(TUGAS LATIHAN)
• a. Jawab pertanyaan berikut berdasarkan teks bacaan:
(i) Apa yang ketinggalan saat mobil sedang dirawat rutin di service center?
(ii) Paksu memotret dengan alat apa?
(iii) Menurut teks, membeli mobil, merenovasi rumah, dan jalan-jalan ke luar negeri hanya bisa dilakukan dengan apa saja?
• b. Ketik ulang sama persis bagian teks bacaan antara "Suatu hari mobil" dan "mandir mencari inpirasi.", termasuk kedua bagian itu.

(TEKS BACAAN)

╔══

Memahami Peran dalam Foto Pencitraan

Iip Fariha
6 min readDec 13, 2020

#serungobrolpsikodrama

Suatu hari mobil paling gaya kami sedang rawat rutin di sebuah service center. Maksud hati mengerjakan sesuatu di depan laptop namun ternyata saya ketinggalan sambungan baterainya. Setelah membaca dan menulis, waktunya masih luang untuk mondar mandir mencari inpirasi.

“Coba aku difoto dong di sebelah mobil ini!” seruku. “Apa? Ini demi pencitraan?” kata paksu. Paksu tahu, saya bukanlah orang yang senang bergaya, apalagi dengan sengaja berpotret di sebelah barang yang tidak relevan dengan citra diri dan juga tidak realistis menjadi bagian dari diri saya.

Walau akhirnya aku dipotretnya dengan HP, foto mukaku tampak sepotong. Itu karena beliau selain tak ahli memotret, juga tampak tengah melawan konflik untuk memaksakan diri memotretku. Saya hanya menyeringai mengamati hasilnya, “Yang penting ada merek mobilnya, sedangkan yang lain hanya latar belakang.”

Mencoba menghayati apa yang terjadi dengan gejolak rasa yang ada pada saat itu, sebuah film tengah berlangsung di kepalaku. Berputar dengan cepat dan membuatku sedikit termenung. “Mungkin akan kutuliskan nanti, yang penting fotonya aja dulu,” pikirku.

##

Satu tahun lalu, mungkin orang masih ada yang memiliki rencana untuk membeli mobil, merenovasi rumah, pergi jalan-jalan ke luar negeri, dan hal-hal sekunder bahkan kebutuhan tersier lainnya. Semua hal yang hanya dapat dilakukan dengan rekening penuh, waktu luang, penghasilan lancar atau kartu kredit. Sebagian orang lupa bahwa sebagian lainnya bahkan tak pernah membayangkan hal-hal seperti itu. Betapa masih banyak orang yang terlalu sibuk dengan kebutuhan sehari-hari yang sangat mendasar atau memang masih terus memperjuangkan apa yang disebut sebagai kebutuhan hidup. Bisa jadi kebutuhannya tidak pernah tercapai karena ambang kesenangan yang selalu bergerak naik.

╚══

(DATA)
╔══

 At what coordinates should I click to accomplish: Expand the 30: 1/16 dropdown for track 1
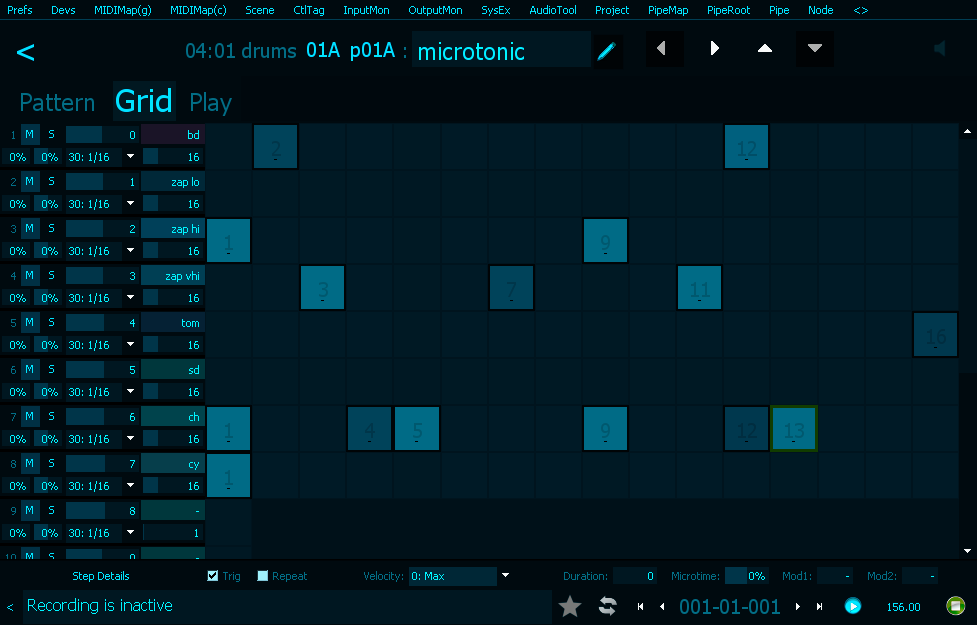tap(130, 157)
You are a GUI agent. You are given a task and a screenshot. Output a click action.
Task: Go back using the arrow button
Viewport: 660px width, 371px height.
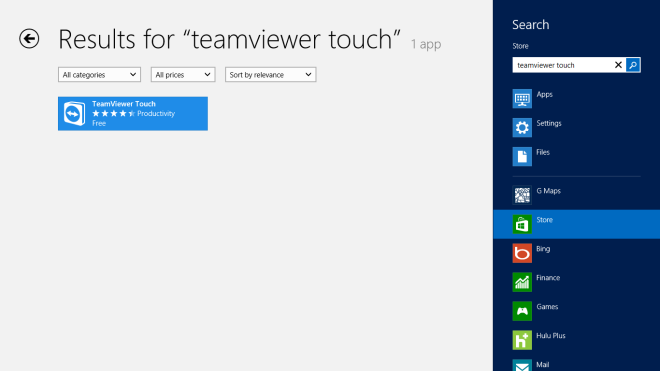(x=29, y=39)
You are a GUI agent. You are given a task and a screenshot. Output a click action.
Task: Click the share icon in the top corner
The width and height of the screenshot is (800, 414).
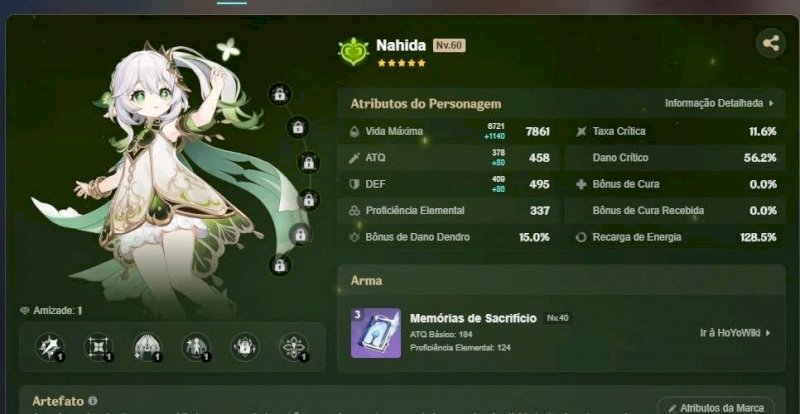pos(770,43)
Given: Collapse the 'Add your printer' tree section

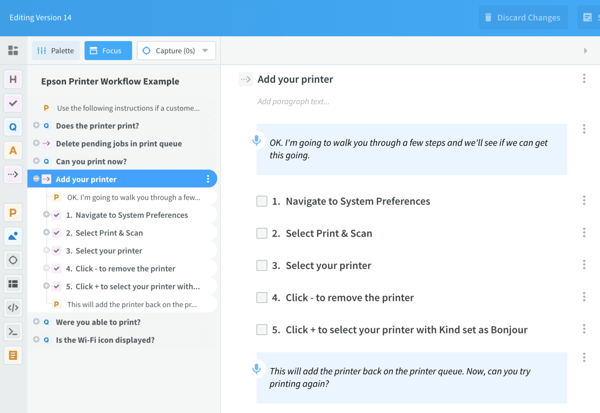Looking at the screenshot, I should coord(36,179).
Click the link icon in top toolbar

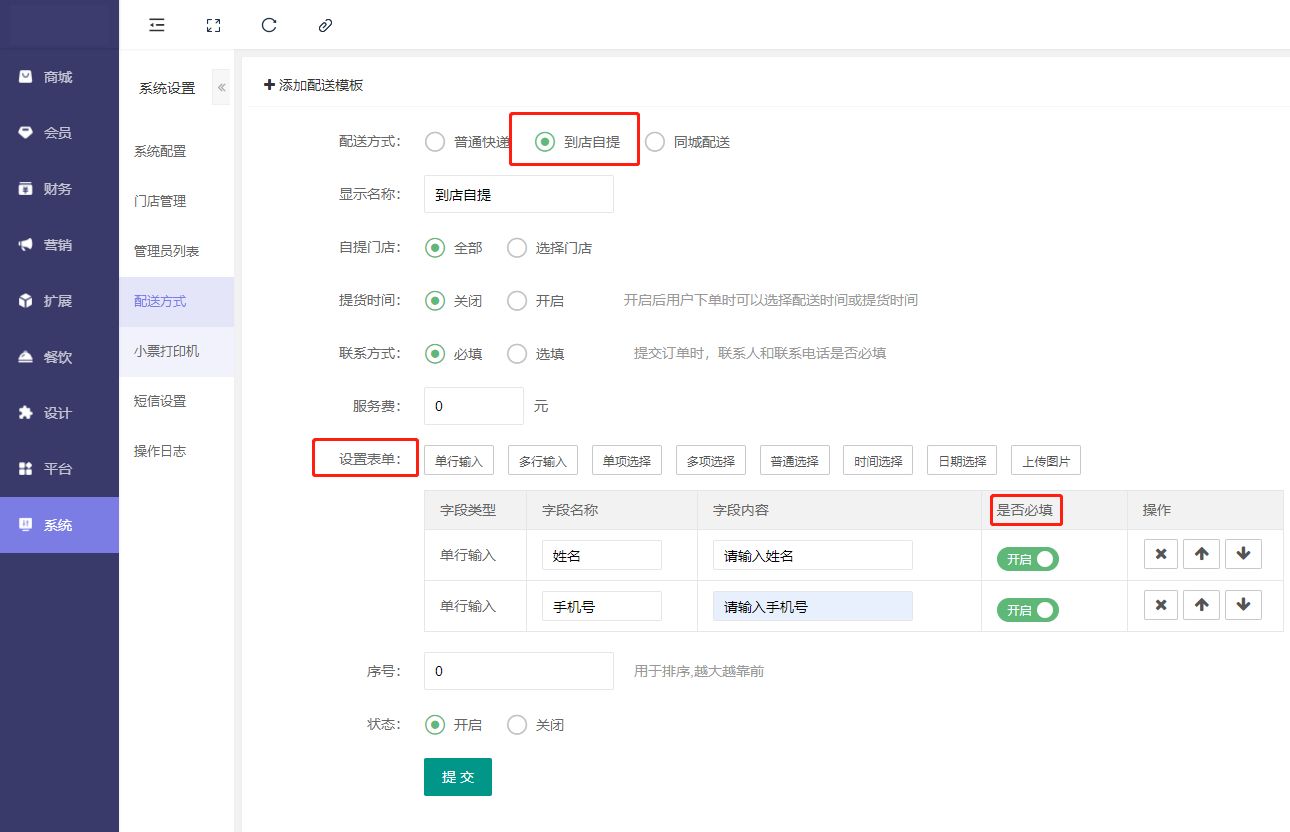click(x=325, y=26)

╚══
╔══

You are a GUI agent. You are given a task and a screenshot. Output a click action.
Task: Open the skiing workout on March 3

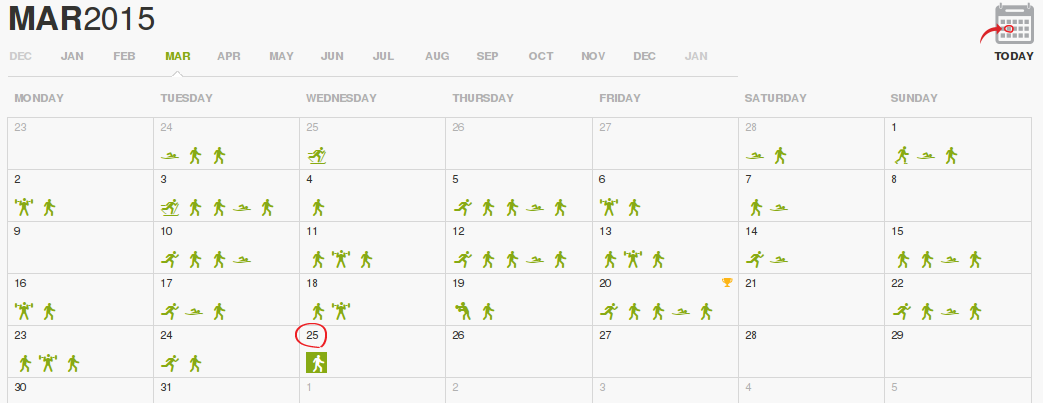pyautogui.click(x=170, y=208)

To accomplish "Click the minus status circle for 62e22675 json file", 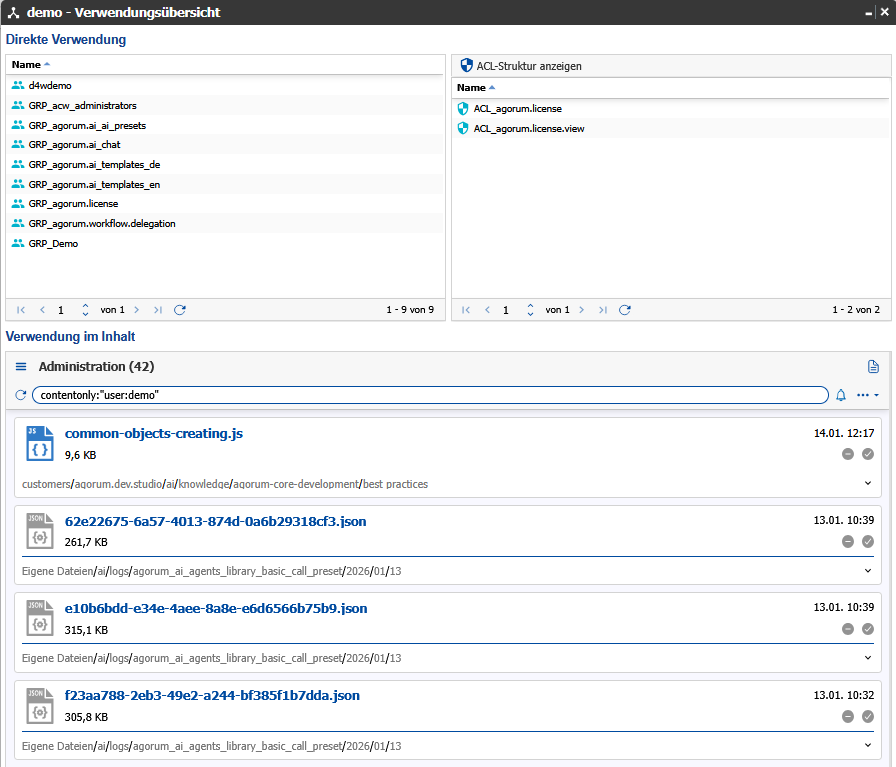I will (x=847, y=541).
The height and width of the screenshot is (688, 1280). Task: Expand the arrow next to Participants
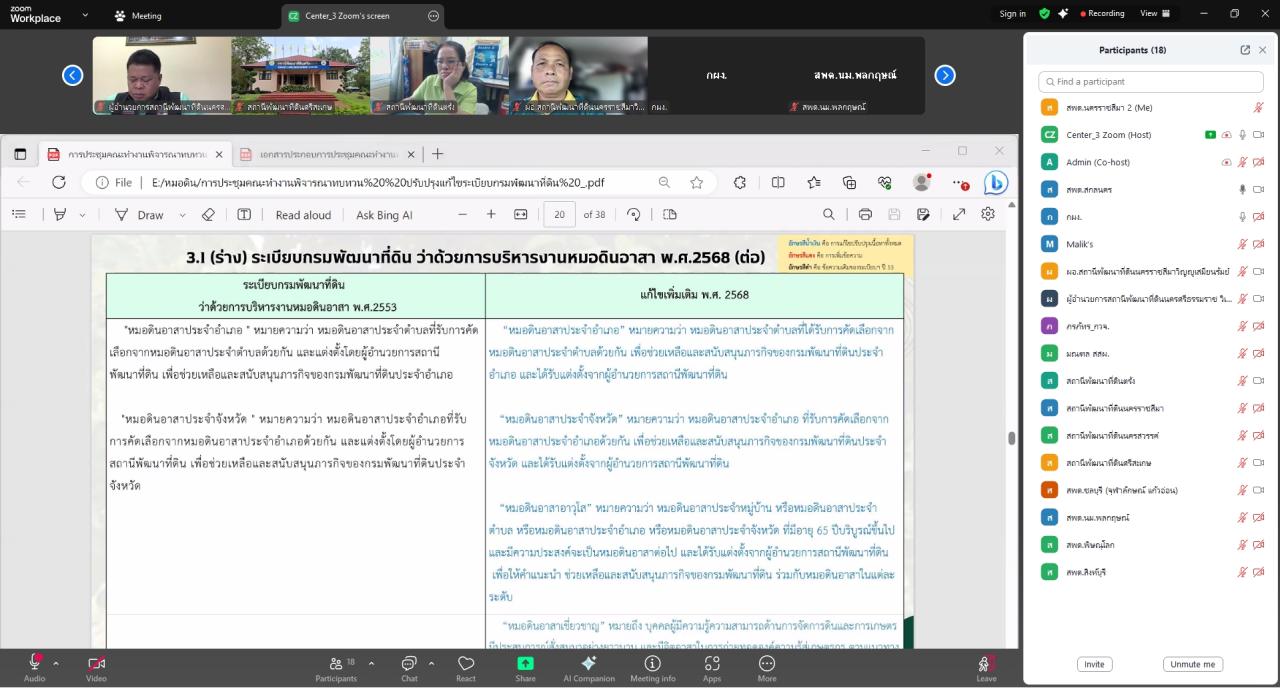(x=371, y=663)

╚══

(JAWABAN TUGAS)
• a.
(i) Sambungan baterai laptop.
(ii) Dengan HP.
(iii) Dengan rekening penuh, waktu luang, penghasilan lancar, atau kartu kredit.

• b.
Suatu hari mobil paling gaya kami sedang rawat rutin di sebuah service center. Maksud hati mengerjakan sesuatu di depan laptop namun ternyata saya ketinggalan sambungan baterainya. Setelah membaca dan menulis, waktunya masih luang untuk mondar mandir mencari inpirasi.